Дело было вовсе не в том, что Борис Андреевич страдал клептоманией и не мог не воровать. Или, допустим, был таким вором-профессионалом, что спереть что-либо для него было трудовым подвигом, делом профессиональной чести. Вовсе нет. Ворон не был вором, если иметь в виду уголовную специализацию и иерархию. Во всяком случае, он ни разу не сидел в тюрьме. А для того, чтобы стать вором, это – обязательное условие. А для того, чтобы сесть в тюрьму, надо как минимум попасться. Именно этого господин Гнездилов делать не собирался. Тем более что одно дело – попасть в руки российского правосудия, у которого закон что дышло, а совсем другое – в руки не связанных узами законов криминальных структур. У последних все просто и быстро, без длительных разбирательств, прений сторон и последнего слова подсудимого. Поскольку гипотетические ценности в жестяной коробке были явно нелегального происхождения, то шансов угодить под «криминальное следствие» было намного больше.
Оттого, что Борис Андреевич не знал, каково содержимое коробки, соблазн заметно уменьшался. Там ведь мог оказаться свинцовый контейнер с радиоактивным веществом, ампула с каким-нибудь супервирусом, образец наркотического вещества нового типа, пузырек самого новейшего яда или, допустим, какой-либо человеческий орган, предназначенный для трансплантации. Сбагрить такое можно только тем, кто это заказывал, поскольку большая часть человечества от всех этих предметов шарахается. Тем не менее те, кому это нужно, больно, скорее всего до смерти, ушибут того, кто посягнет на их жестянку.

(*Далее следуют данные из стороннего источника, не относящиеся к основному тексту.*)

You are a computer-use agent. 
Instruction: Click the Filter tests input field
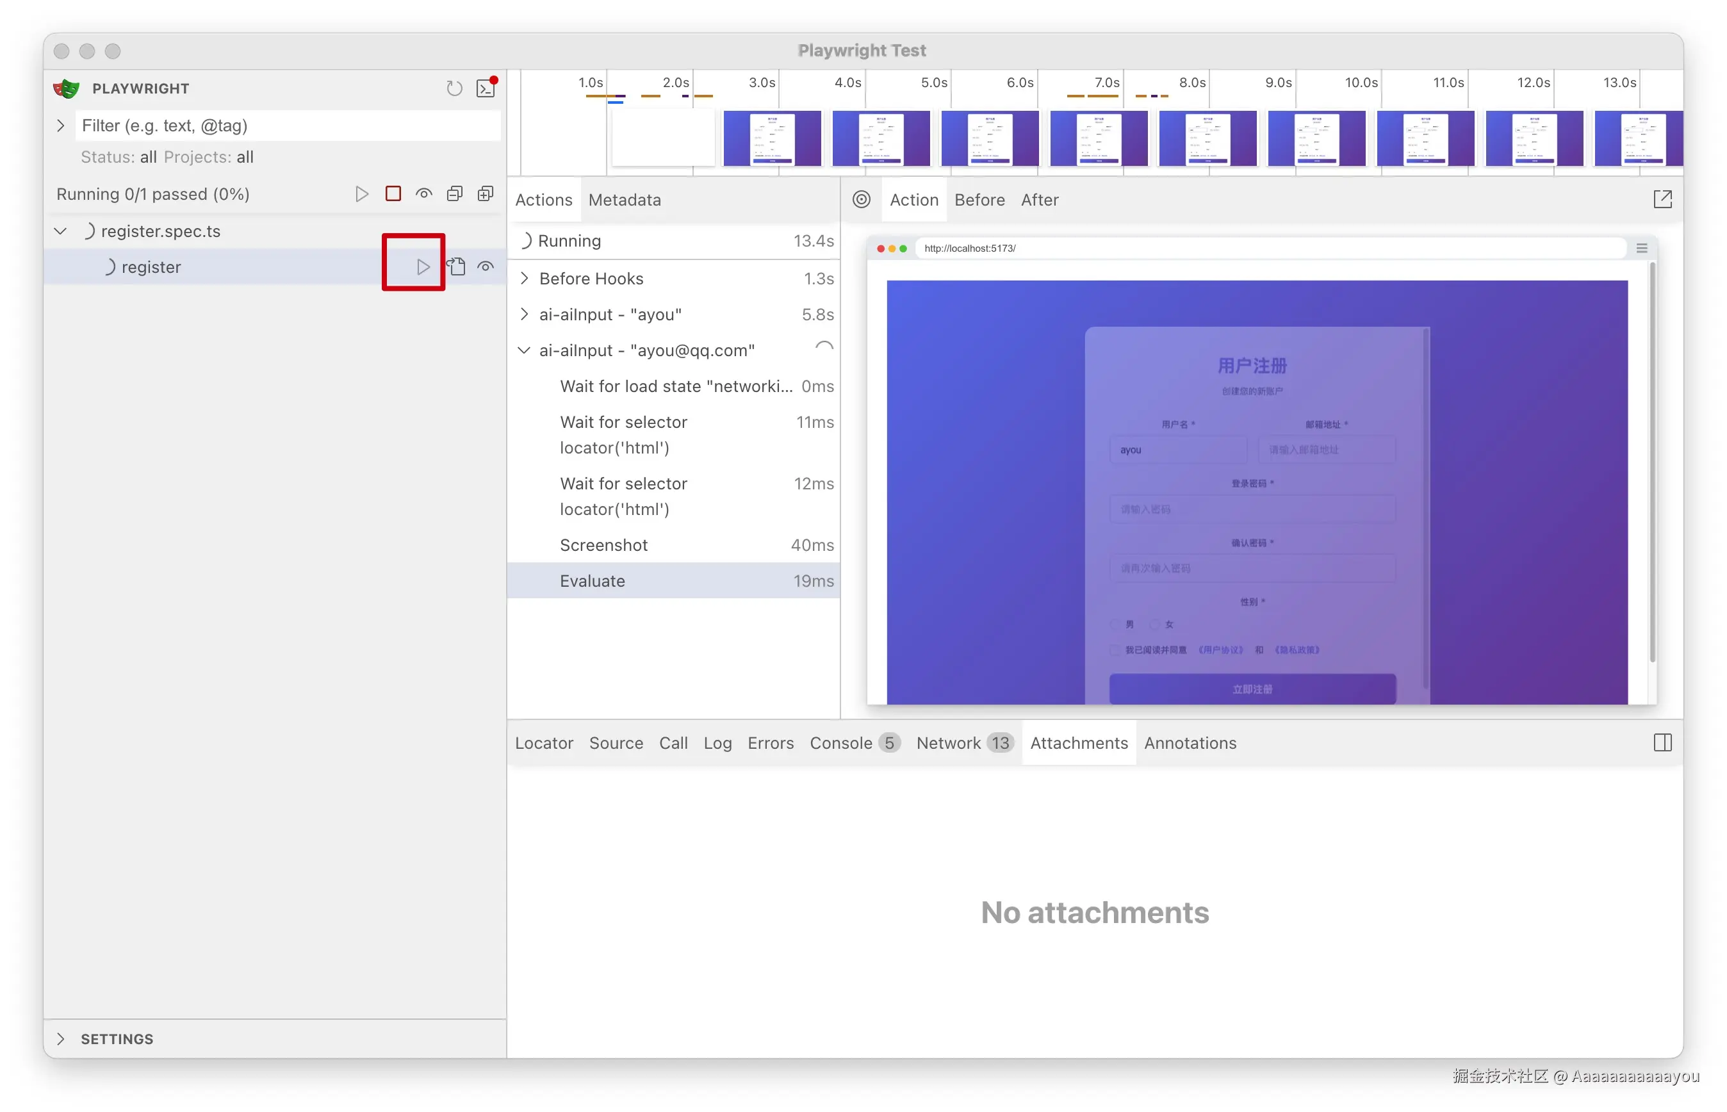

История с Ростиком началась для Ворона примерно на два дня раньше, чем для Сэнсея. Из Москвы прибыл гость – неофициальный курьер того самого «большого человека». Он передал фотографию еще живого и прилично одетого Ростика, которую позже использовали в своих поисках Гребешок и Агафон, а также небольшое досье на Лушина Валерия Михайловича. А устно курьер передал, что господин Соловьев – так звали «большого человека» – очень заинтересован в том, чтобы за Лушиным В.М. установили негласный контроль и он не ощущал в областном центре полной безнаказанности. Иными словами, нужно было ходить за ним по пятам, а самое главное – не просмотреть, когда Ростик (о том, что В. М. Лушин еще и Ростислав Воинов, в досье упоминалось) обзаведется жестяной коробкой в белой картонной упаковке. Желательно было также узнать, от кого и как он получит эту коробку. Сцапать Ростика разрешалось только в момент выезда из города. Картонную упаковку вскрыть дозволялось, жестяную – ни под каким видом. На одной из граней жестянки должна быть выцарапана метка: треугольник, вписанный в круг, а в треугольнике – буква В. Именно эту метку высматривал Ворон, когда «принимал» жестянку от Сэнсея.
После задержания, точнее, после похищения, Ростика необходимо было доставить в надежное место (Ворон избрал для этого оптовую базу), куда должны были приехать посланцы господина Соловьева и определить дальнейшую судьбу пленника. Скорее всего весьма незавидную.
Надо заметить, что о кейсе с пятьюстами тысячами долларов Ворон был осведомлен. Более того, господин Соловьев пообещал ему, что двадцать процентов от этой суммы Борис Андреевич может взять себе в качестве компенсации расходов по отлову Ростика.
Конечно, все вышло не совсем так, то есть, если уж быть точным, совсем не так. И то, что прозевали момент получения Ростиком злополучной коробки, и то, что Воинова потеряли из виду в кинотеатре, и то, что Ростик вместе с коробкой угодил в чужие руки, – все это можно было бы назвать полным провалом. Людей служивых за такую работу снижают в должности, в звании, предупреждают о неполном служебном соответствии или увольняют по профнепригодности. Господин Гнездилов хорошо знал это, поскольку и сам довольно долго был таким служивым человеком. До осени прошлого года.
В криминальных кругах персональная ответственность намного серьезнее, а в деле, подобном этому, она предоставляет суровую коммерческую альтернативу: или продавай последние штаны, дабы выплатить компенсацию за моральный и материальный ущерб, или покупай белые тапочки. Конечно, Ворон сразу же доложил насчет того, что во всем виноваты обормоты Сэнсея, но ему строго заметили: это его проблемы. Если в течение недели коробка не будет найдена, то на Ворона будет начислен долг в один миллион баксов. Естественно, со счетчиком, добавляющим к основной сумме по тысяче долларов за день просрочки. Счетчик начинал работать на восьмой день с момента гибели Ростика. Если в течение месяца со дня включения счетчика требуемая сумма не будет передана Соловьеву, то Ворон автоматически исключался из списков живых людей. Борис Андреевич не имел оснований сомневаться, что свои договорные обязательства господин Соловьев выполнит. Более того, он прекрасно знал, что если сказали «автоматически», значит, действительно пришьют из автомата.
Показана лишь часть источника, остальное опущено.